What to work on: Using the data below, copy each line that includes the word "browser".

(Data records)
****************************************

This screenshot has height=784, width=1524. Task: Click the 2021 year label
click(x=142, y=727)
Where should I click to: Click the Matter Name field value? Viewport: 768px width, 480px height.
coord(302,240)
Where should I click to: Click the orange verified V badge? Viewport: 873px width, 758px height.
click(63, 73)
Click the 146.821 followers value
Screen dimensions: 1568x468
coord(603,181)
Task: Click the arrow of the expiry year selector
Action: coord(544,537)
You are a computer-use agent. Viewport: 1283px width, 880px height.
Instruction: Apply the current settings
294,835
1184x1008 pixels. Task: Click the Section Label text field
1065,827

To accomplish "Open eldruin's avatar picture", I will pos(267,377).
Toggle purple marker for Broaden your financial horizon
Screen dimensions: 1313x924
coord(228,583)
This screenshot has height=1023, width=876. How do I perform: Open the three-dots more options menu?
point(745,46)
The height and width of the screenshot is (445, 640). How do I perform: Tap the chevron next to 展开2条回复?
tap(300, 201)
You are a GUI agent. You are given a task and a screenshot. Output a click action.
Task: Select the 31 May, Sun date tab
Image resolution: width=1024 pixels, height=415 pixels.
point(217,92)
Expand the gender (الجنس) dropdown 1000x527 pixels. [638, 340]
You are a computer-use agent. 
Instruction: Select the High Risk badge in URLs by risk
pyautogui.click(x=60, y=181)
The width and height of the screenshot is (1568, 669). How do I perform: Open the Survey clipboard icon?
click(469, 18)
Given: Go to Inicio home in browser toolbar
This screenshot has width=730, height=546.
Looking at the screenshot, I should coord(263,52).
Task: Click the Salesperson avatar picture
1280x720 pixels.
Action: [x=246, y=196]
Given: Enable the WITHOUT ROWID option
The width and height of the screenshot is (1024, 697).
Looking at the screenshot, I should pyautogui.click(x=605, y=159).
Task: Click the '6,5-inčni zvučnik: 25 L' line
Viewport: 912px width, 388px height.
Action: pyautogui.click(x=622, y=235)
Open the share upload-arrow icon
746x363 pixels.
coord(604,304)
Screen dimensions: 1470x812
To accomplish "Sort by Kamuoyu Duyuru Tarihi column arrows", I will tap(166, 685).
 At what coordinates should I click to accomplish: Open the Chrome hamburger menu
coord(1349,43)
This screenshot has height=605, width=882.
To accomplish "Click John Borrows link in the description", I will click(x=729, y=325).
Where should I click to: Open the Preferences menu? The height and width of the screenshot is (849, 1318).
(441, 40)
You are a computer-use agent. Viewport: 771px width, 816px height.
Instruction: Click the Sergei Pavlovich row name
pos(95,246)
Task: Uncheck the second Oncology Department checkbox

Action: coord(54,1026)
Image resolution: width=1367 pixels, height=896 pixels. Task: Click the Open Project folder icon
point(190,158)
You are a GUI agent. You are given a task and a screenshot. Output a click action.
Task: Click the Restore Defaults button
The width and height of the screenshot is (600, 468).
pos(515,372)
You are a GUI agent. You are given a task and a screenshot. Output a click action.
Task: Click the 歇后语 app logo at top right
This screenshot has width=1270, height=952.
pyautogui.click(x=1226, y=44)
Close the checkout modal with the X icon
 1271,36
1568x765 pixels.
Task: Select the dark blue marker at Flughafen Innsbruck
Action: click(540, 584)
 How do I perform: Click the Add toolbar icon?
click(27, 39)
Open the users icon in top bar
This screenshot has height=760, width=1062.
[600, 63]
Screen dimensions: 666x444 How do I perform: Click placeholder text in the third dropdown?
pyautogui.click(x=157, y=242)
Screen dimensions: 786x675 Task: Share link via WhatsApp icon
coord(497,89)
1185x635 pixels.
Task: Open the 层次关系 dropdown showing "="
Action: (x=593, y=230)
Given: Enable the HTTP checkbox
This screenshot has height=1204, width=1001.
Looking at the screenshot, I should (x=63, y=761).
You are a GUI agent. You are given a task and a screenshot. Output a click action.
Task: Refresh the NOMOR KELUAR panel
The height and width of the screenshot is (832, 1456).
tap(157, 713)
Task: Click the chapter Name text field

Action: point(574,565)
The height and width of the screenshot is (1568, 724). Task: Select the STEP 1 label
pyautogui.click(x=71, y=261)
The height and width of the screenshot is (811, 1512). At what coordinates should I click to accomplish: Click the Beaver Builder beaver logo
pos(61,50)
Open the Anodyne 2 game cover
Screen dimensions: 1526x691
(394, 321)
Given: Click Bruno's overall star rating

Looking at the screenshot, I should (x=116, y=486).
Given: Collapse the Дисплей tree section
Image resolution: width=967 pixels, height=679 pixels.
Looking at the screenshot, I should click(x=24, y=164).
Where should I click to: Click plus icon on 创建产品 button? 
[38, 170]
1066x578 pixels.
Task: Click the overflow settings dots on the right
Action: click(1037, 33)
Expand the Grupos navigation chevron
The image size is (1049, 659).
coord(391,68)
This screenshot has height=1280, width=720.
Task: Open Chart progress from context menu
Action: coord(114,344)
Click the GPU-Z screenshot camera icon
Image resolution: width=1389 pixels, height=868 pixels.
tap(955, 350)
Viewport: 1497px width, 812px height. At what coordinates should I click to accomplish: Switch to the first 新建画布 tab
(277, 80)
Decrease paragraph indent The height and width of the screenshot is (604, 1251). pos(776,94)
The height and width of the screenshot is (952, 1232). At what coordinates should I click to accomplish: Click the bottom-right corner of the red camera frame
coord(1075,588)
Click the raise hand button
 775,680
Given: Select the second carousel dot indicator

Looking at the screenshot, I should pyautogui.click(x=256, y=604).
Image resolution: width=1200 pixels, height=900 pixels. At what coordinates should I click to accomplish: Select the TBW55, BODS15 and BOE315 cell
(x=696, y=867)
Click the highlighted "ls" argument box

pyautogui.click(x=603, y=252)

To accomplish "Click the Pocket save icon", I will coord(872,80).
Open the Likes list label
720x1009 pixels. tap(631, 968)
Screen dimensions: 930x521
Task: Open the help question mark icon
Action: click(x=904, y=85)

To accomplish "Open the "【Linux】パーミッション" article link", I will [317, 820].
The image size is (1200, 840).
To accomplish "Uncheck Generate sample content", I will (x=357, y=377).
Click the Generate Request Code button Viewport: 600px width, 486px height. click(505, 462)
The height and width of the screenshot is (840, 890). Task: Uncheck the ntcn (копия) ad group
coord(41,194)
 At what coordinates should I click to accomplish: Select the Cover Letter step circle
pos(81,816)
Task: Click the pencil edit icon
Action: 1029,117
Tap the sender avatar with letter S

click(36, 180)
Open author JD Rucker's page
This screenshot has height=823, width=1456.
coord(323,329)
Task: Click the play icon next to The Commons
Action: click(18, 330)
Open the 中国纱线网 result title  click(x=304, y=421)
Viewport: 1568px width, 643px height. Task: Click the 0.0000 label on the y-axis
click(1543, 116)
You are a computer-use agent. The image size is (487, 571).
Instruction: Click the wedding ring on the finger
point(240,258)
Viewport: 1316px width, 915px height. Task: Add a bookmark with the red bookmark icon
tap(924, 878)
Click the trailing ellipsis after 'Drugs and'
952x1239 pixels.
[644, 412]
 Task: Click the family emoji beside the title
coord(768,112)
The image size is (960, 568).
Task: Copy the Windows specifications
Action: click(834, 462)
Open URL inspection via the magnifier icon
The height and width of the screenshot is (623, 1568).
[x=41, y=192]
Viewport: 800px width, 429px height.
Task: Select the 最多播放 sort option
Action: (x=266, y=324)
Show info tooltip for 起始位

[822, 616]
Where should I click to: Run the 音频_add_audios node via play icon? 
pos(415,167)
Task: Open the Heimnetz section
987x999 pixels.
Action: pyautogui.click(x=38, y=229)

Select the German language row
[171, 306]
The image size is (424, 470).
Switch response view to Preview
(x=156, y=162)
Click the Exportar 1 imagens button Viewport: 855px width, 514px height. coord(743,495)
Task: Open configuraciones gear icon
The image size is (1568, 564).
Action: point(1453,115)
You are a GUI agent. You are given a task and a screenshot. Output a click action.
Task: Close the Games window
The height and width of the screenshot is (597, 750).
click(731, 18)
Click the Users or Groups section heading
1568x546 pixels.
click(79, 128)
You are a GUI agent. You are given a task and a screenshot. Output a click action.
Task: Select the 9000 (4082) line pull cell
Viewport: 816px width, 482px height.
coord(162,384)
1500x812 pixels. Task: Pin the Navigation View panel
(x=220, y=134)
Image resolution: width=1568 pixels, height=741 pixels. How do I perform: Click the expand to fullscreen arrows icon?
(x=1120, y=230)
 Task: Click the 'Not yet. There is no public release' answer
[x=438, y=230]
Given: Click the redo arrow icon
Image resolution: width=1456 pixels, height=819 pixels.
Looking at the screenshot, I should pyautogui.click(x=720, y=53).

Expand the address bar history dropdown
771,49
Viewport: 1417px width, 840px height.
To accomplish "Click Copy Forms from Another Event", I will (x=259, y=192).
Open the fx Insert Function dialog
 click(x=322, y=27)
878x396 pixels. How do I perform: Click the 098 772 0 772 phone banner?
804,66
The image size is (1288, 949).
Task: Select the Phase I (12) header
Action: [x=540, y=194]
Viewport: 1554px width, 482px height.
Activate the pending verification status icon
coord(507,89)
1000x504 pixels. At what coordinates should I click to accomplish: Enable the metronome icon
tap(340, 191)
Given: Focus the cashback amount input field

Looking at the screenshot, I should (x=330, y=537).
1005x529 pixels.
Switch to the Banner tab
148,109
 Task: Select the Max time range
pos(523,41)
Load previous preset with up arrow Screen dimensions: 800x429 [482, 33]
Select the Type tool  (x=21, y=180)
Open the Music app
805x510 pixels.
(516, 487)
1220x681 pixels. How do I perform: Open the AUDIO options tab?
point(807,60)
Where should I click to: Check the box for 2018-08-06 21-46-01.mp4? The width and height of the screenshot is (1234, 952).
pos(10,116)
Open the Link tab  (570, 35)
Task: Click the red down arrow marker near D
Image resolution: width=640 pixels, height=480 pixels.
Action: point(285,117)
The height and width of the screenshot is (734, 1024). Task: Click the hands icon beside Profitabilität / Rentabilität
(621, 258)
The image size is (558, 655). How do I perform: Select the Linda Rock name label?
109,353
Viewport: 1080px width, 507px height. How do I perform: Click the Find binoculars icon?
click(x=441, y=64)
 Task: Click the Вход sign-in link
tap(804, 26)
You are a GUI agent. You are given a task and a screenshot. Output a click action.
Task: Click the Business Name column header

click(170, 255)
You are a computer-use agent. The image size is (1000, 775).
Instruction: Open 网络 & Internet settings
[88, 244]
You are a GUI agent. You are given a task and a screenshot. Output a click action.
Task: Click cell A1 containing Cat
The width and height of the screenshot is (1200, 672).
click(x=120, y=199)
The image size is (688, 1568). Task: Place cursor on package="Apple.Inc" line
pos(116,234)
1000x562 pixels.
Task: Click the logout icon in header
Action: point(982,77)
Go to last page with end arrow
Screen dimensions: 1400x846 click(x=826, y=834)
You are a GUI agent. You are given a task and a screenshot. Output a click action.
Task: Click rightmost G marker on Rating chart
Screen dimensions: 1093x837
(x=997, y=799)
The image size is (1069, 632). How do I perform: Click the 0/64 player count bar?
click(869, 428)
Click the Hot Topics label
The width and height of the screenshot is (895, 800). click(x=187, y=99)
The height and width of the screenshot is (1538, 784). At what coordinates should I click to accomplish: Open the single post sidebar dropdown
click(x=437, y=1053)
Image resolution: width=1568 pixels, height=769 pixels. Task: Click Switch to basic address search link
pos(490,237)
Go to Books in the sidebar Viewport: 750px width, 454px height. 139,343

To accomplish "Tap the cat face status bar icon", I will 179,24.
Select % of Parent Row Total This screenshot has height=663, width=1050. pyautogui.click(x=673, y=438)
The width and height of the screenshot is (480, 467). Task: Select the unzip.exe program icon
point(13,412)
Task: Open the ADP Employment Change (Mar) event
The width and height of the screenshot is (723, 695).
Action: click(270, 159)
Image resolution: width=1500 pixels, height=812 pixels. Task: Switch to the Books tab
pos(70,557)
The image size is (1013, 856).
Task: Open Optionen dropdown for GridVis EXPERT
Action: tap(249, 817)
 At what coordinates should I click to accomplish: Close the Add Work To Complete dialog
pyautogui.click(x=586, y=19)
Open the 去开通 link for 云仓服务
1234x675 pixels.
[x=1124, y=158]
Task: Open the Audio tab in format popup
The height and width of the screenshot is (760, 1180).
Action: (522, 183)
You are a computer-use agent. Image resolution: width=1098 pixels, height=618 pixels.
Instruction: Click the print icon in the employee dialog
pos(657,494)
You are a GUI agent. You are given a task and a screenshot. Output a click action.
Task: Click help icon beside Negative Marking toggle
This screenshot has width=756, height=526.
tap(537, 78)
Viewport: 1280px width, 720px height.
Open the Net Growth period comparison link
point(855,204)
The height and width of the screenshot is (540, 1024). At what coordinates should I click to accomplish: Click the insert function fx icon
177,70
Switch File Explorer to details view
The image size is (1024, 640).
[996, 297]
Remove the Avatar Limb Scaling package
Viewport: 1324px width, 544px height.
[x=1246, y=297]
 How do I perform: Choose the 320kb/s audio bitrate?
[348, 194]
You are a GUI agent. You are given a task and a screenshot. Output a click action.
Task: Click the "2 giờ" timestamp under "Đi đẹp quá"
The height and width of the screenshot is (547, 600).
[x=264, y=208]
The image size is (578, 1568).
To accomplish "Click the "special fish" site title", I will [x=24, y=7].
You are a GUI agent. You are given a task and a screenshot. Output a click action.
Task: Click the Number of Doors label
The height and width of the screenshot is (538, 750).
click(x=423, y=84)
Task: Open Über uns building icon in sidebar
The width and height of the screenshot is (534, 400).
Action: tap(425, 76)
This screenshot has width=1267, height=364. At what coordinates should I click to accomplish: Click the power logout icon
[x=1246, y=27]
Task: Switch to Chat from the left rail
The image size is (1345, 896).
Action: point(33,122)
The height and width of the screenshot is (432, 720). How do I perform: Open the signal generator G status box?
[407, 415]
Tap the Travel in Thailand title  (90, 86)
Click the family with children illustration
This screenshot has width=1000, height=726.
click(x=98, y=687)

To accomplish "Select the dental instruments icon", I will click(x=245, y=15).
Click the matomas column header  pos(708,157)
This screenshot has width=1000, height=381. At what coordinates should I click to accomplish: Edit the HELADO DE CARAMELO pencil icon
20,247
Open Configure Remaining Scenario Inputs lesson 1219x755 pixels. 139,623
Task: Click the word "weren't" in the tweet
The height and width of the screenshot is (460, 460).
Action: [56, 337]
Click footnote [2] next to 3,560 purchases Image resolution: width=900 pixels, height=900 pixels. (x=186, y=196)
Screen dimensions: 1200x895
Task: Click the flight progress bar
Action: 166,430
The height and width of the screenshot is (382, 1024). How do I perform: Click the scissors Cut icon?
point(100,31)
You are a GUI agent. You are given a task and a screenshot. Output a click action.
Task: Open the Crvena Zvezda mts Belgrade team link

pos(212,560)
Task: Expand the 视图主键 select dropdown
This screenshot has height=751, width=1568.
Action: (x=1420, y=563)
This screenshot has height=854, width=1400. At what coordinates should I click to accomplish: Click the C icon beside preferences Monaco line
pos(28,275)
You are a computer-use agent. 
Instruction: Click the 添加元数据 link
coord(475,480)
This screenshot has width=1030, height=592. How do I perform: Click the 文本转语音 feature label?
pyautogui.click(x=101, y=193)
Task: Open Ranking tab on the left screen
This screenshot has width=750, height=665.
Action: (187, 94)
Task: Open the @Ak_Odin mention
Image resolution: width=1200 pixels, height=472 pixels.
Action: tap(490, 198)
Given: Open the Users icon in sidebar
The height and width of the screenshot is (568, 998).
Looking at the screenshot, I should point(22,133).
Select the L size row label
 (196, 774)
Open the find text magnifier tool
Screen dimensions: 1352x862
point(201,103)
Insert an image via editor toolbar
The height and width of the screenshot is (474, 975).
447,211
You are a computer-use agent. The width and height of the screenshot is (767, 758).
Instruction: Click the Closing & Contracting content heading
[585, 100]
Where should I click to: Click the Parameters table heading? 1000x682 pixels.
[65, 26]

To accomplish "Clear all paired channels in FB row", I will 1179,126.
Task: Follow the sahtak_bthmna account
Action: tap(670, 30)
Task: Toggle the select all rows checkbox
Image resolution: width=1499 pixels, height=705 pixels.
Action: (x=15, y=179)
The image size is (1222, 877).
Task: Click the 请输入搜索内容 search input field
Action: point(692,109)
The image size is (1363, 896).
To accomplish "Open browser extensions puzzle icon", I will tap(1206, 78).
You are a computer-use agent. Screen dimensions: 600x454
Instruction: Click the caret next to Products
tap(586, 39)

****************************************

Completed exercise:
Given: Go to Inicio home in browser toolbar
To accomplish "Open browser extensions puzzle icon", I will tap(1206, 78).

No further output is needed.